TASK OBJECTIVE: Excerpt from the entries below: please repeat exactly the lines from the one containing "Open the Spende page link" through the last one, both ends included, with no pictures.

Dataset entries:
___
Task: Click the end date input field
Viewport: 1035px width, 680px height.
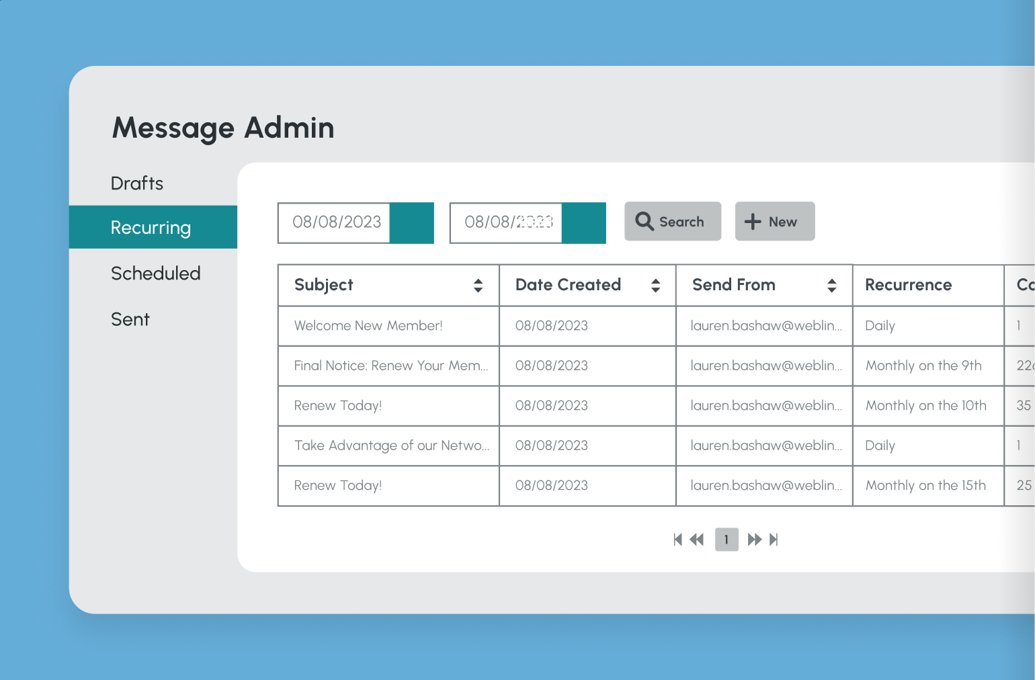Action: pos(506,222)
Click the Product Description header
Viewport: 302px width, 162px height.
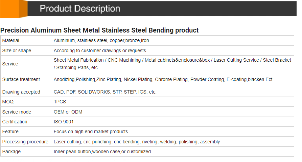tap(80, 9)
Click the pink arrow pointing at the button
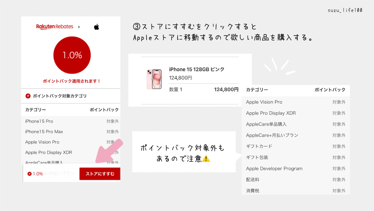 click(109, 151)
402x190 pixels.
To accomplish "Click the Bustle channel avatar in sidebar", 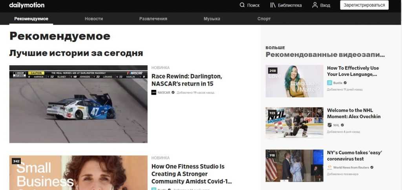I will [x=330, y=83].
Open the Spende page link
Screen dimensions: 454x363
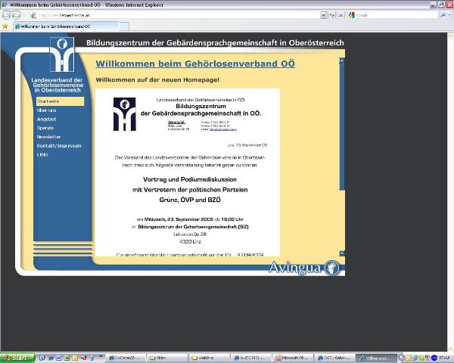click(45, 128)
___
ANSWER BOX:
Open the Spende page link
Screen dimensions: 454x363
click(45, 128)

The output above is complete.